Nevertheless, I soon found myself searching Walgreens for a calculator and pack of No. 2 pencils.
High school life has been upended by the pandemic, and the SATs have been no exception. The College Board, which administers the test, canceled spring exam dates. Many test centers have remained closed this fall because of concerns about the spread of coronavirus, and the ones that are open apply strict social-distancing rules for the students who managed to score a seat. Hoping to fully understand the experience for an article I was writing, I signed up to join them.
I took the SAT nearly a decade ago, and my study regimen was taxing: endless practice questions, hundreds of vocabulary flashcards. (I even researched the optimal mid-test snack — peanut M&Ms, with their protein filling and sugary exterior.) This time, my preparation for the test looked different. Instead of reviewing grammar rules, I studied the history of the exam by reading the journalist Nicholas Lemann’s excellent book “The Big Test.”
While researching, I also learned of changes the College Board has made since I took the exam. The test now focuses less on the esoteric information that tended to demand tutoring. No more clunky, spelling-bee-worthy vocabulary words: “recondite,” “grandiloquent.” The emphasis is instead on the material covered in a high school curriculum. When I found out, I gave a sigh of relief. Maybe I’d be OK after all.
Still, when my alarm went off at 5:15 a.m. this past Saturday, I felt the prick of pre-assessment jitters in my stomach. I had registered to take the exam in Sleepy Hollow, N.Y., some 35 miles north of my Brooklyn home, because the site still had vacancies — I signed up on the last possible day to avoid taking a spot from a student who wanted it.
Sleepy Hollow High happened to be an idyllic setting for the test — a red brick building surrounded by a sprawling green lawn and trees turning apricot, like the setting of a teen Netflix drama. “Home of the Horsemen,” read the sign that greeted me. (I hoped my own horror story wouldn’t be as haunting as the Washington Irving tale that gave the town its fame.)
As I lined up with hundreds of high schoolers, I worried that I might look out of place. But the registrar assuaged my concerns: “Wow, your senior portrait is lovely!” she told me, pointing to the headshot on my ticket.
The efforts required to administer the SAT in a pandemic are extensive. We wore our masks the whole time, applied hand sanitizer feverishly and did our best to keep six feet away from one another in the hallways. Above a row of red lockers, I caught sight of a sign that read: “Determine that the thing shall be done, and then we shall find the way.” The quote was attributed to Abraham Lincoln, but it certainly applied to the College Board, as well as the students.
When I sat to begin the test, I realized my skills were rusty. I was fortunate to have the advice of the students I interviewed ringing in my head. “If you run out of time, pick one letter and bubble the rest,” one of them had told me, referring to the practice of picking the same answer in the multiple choice repeatedly to boost your odds of accuracy.
Roughly halfway through the puzzles in a 55-minute math section, I applied this tip.
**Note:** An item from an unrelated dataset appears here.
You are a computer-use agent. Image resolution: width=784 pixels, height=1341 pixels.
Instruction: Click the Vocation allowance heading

The stakes felt low, fortunately. (The only possible loss is my dignity when scores come out in early October and, um, mine will remain off the record.)
The stakes are also lower for most this year, because many colleges are not requiring SAT scores. I wondered why thousands of students were voluntarily undertaking the stress of the test. Some told me their parents insisted they sign up; others suspected a score might still help their admissions prospects.
Experts I spoke with also pointed out that taking the SAT has become a rite of passage, as essential to the high school experience as prom. Nobody likes it, but everyone endures it. It’s like a nationwide team bonding exercise — and in spite of themselves, teenagers don’t want to miss out.
After the test, we poured out of classrooms and into the parking lot. I turned to a fellow test-taker to ask how he felt. “There’s this concept in psychology called learned helplessness,” said Nikola Kasarskis, 17, from nearby Hastings-on-Hudson, N.Y. “Unless we are trained for a particular crisis, we roll over and let it hit us. When I woke up this morning, that’s how I felt.”
I grinned, and thought: Same.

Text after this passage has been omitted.